C’est le cas d’Abdoulaye Diallo. Venu à Dakar pour régler une affaire, ce tailleur exerçant à Tambacounda (est) a été coincé dans la capitale. « Je suis resté trois mois à Dakar sans rien faire. J’ai dû puiser dans mes économies pour payer le loyer et la nourriture durant tout ce temps-là. J’avoue que ça n’a pas été facile. D’où mon retour précipité à Tambacounda dès qu’ils ont annoncé la reprise des voyages », confie-t-il.

Un peu plus loin, Marème Sow s’apprête à regagner Kaolack (centre), sa ville natale. Elle avait pris le chemin de Dakar pour y passer simplement les fêtes de Pâques. « Nous étions durant un mois aux Parcelles Assainies (Dakar), avant de nous installer à Ngor (Dakar) où nous avons loué une chambre pour un mois et demi. Franchement, ce n’est pas évident parce que le loyer est très cher », soutient-elle dans une voix à peine audible.

Pour le vieux Ousmane Ndiaye, en partance pour Tivaouane, la levée l’interdiction du transport entre les différentes régions du pays marque les retrouvailles avec les siens. « Cela fait quatre mois que je n’ai pas vu ma famille », se désole-t-il.

Mesures d’hygiène

Pour mettre en pratique les directives du ministère des Infrastructures et des Transports terrestres, les responsables de la gare routière des Baux Maraîchers ont sorti les gros moyens.

A la veille de la réouverture officielle, l’Unité de Coordination de la Gestion des déchets solides (UCG), en collaboration avec le ministère de l’Environnement, a nettoyé et désinfecté la gare, informe Khalil Guèye, chef du service d’exploitation des Baux Maraîchers.

En plus, souligne-t-il, « nous avons fait revenir la société de nettoiement Locset qui s’active comme il le faut pour garder les lieux propres ». Un coup d’œil panoramique permet de s’en rendre compte et des agents munis de bouteilles de gel hydroalcoolique fournissent le liquide précieux à tout désirant.

Ces efforts sont accompagnés par une surveillance accrue de la Brigade d’intervention mobile de la Police qui veille surtout au respect du port du masque.
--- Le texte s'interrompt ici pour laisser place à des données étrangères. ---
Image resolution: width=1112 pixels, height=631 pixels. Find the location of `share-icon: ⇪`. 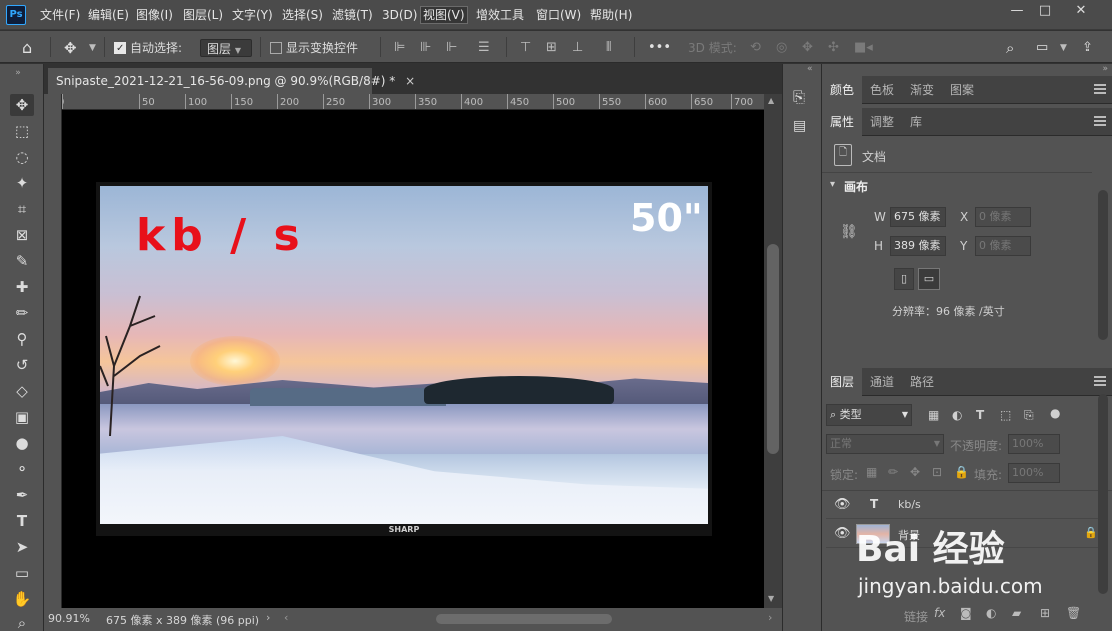

share-icon: ⇪ is located at coordinates (1088, 48).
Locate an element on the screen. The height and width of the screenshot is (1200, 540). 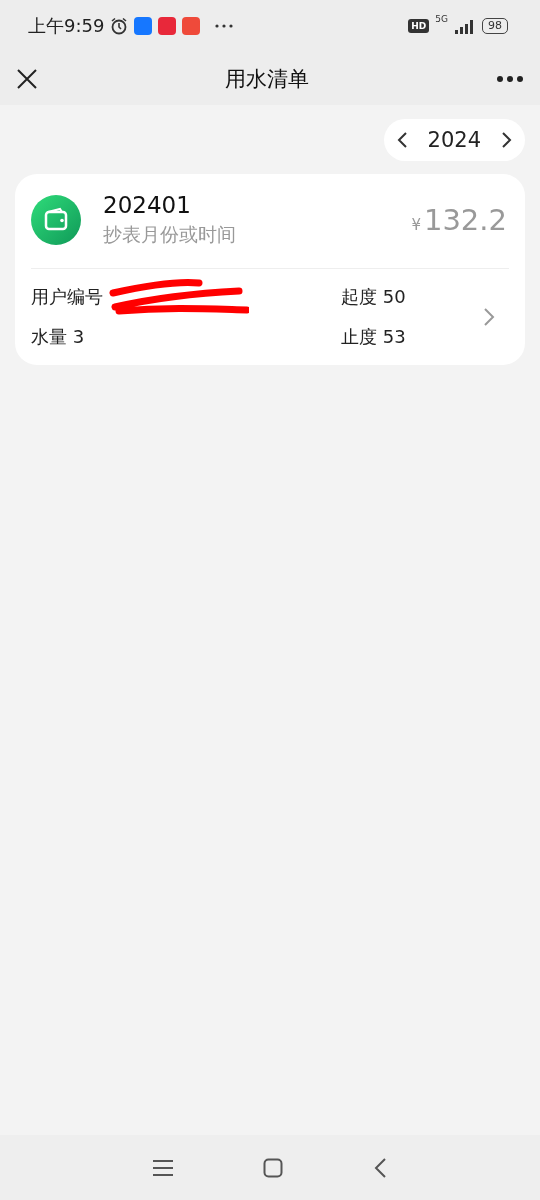
alarm-icon is located at coordinates (120, 26).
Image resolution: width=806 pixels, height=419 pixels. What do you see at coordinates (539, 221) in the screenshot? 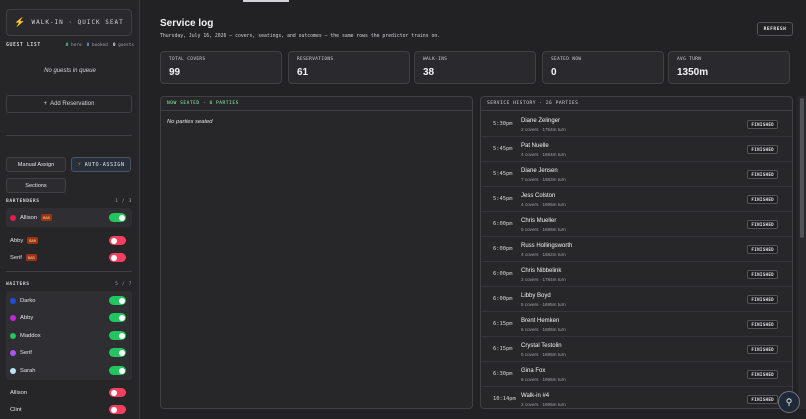
I see `history-name: Chris Mueller` at bounding box center [539, 221].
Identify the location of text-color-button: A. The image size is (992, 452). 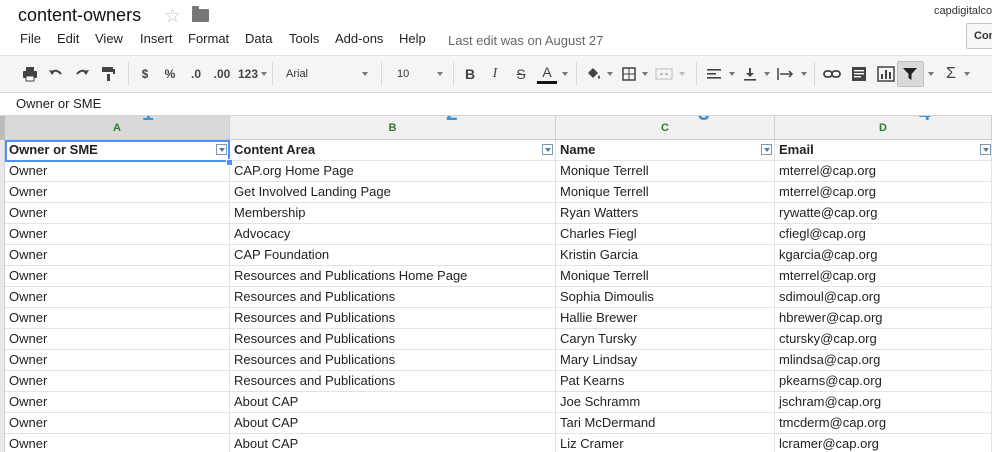
(547, 74).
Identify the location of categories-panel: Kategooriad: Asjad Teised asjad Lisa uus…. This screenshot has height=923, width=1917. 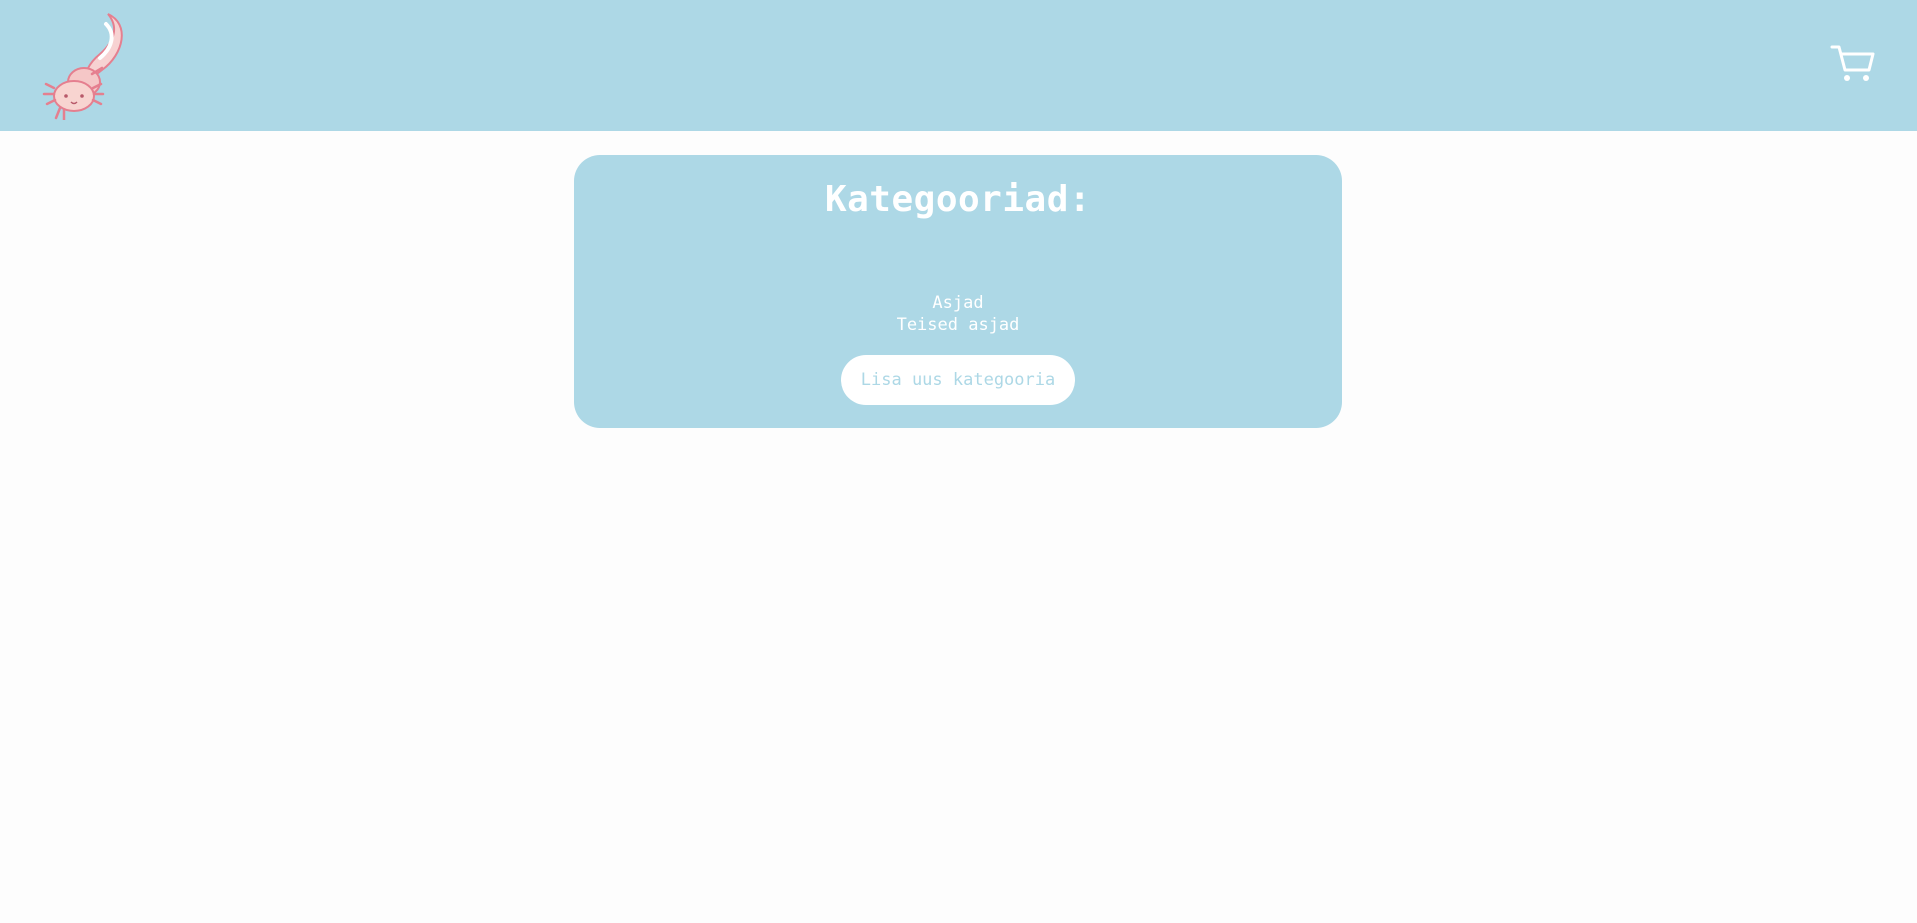
(958, 292).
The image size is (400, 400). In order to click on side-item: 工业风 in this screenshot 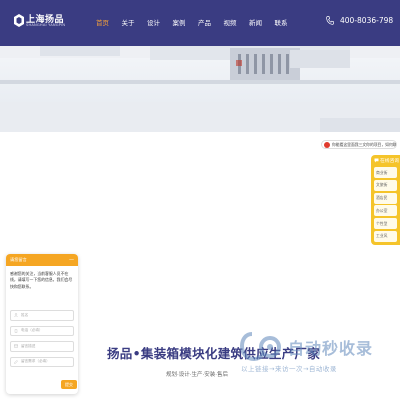, I will do `click(386, 236)`.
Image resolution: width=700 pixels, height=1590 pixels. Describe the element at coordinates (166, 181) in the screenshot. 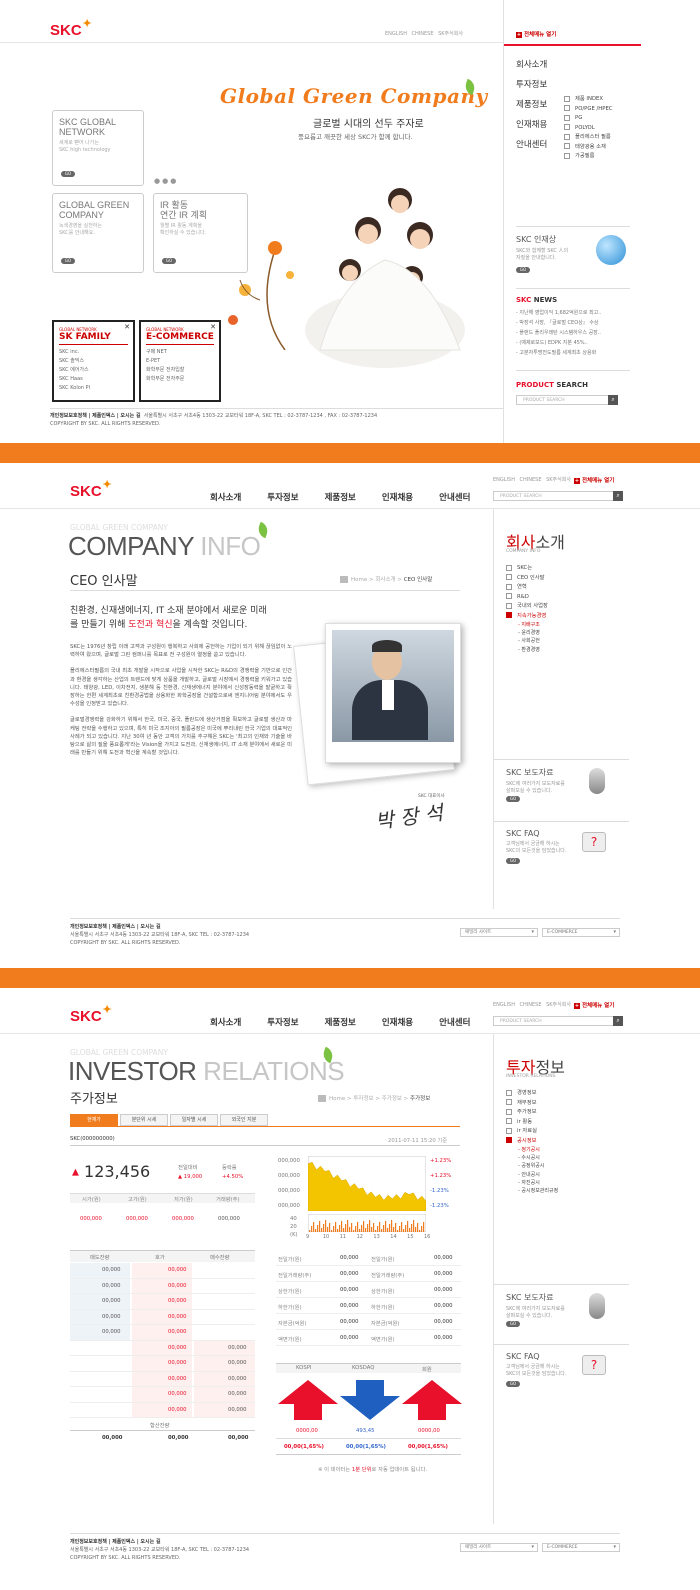

I see `carousel-dots: ●●●` at that location.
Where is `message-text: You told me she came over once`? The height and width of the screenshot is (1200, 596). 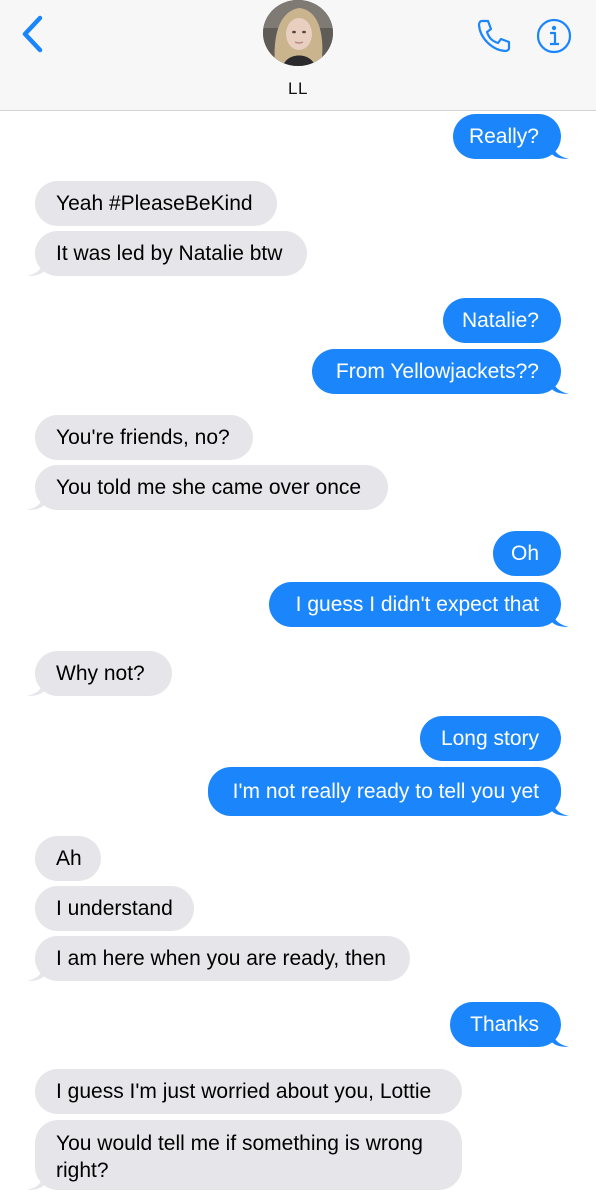
message-text: You told me she came over once is located at coordinates (209, 488).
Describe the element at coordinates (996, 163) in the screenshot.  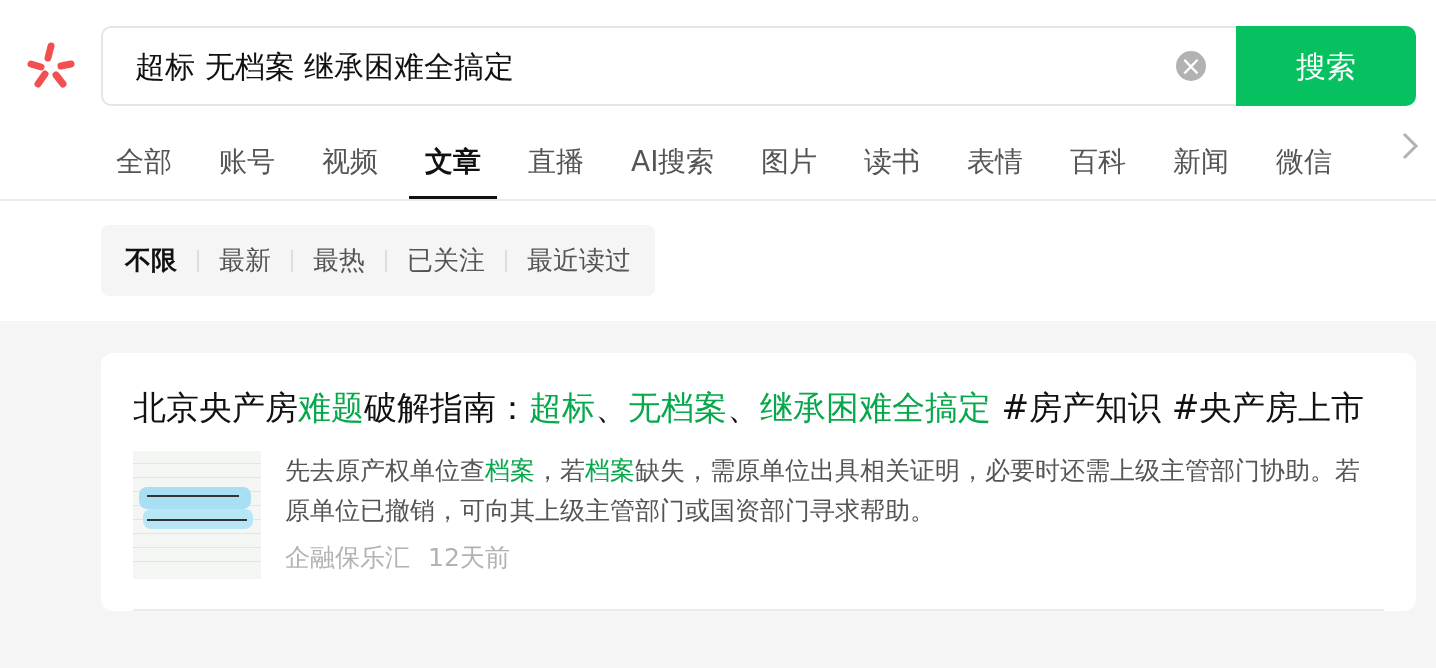
I see `tab: 表情` at that location.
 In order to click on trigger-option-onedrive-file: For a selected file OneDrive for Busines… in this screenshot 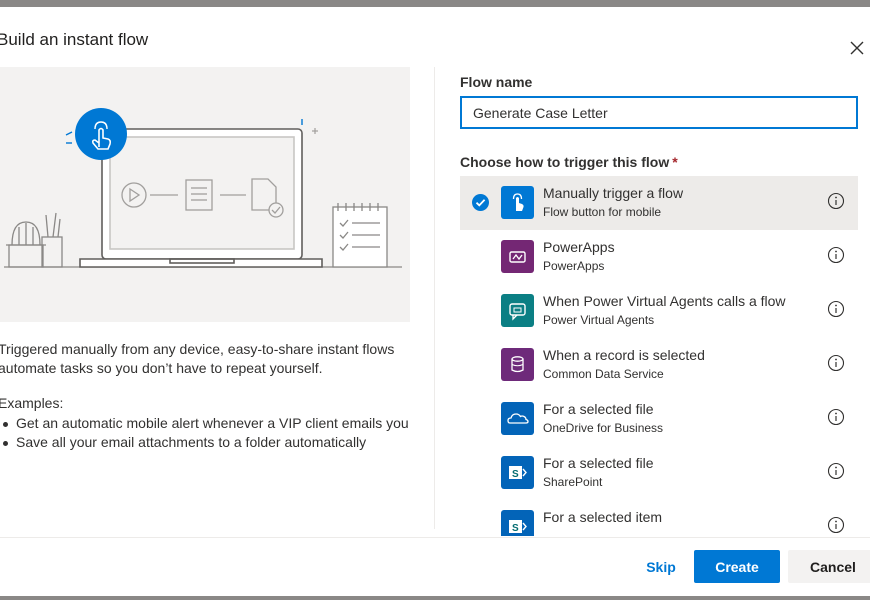, I will do `click(659, 419)`.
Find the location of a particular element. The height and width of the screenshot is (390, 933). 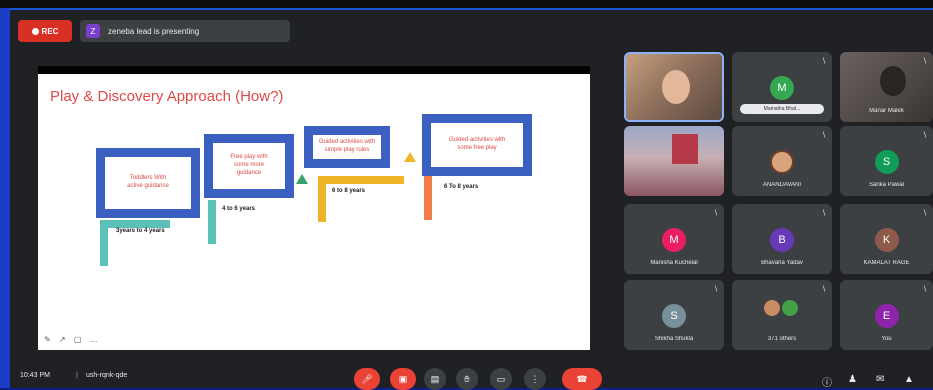

participant-tile: B ∖ Bhavana Yadav is located at coordinates (782, 239).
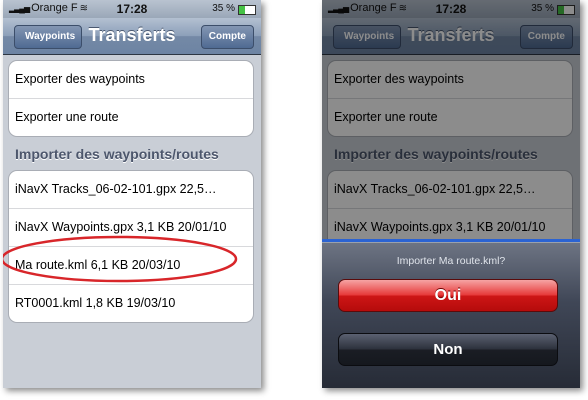  What do you see at coordinates (242, 10) in the screenshot?
I see `battery-fill` at bounding box center [242, 10].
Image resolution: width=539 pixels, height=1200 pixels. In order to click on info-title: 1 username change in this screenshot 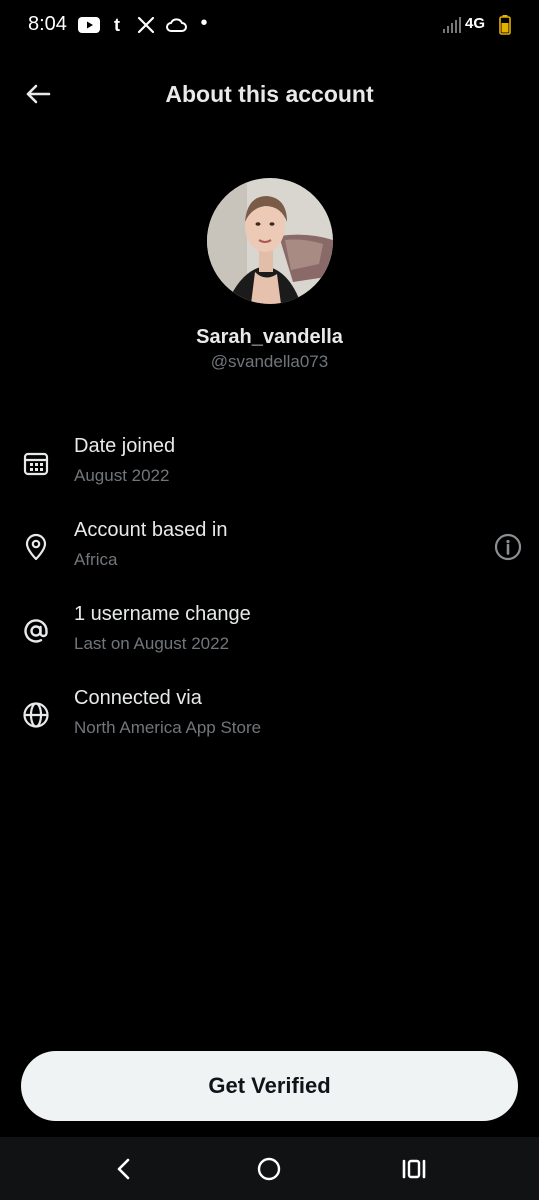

Il est d’ailleurs demandé à tout chauffeur devant quitter la gare d’avoir du gel pour permettre aux clients de se nettoyer les mains au besoin. Parallèlement, les voyageurs sont priés de garder avec eux des mouchoirs à jeter pour y éternuer ou tousser.

« Les chauffeurs s’entraident pour l’obtention de certains documents qui étaient expirés. Dans l’ensemble, tout se passe très bien », conclut M. Guèye. La gare routière des Baux Maraîchers revit.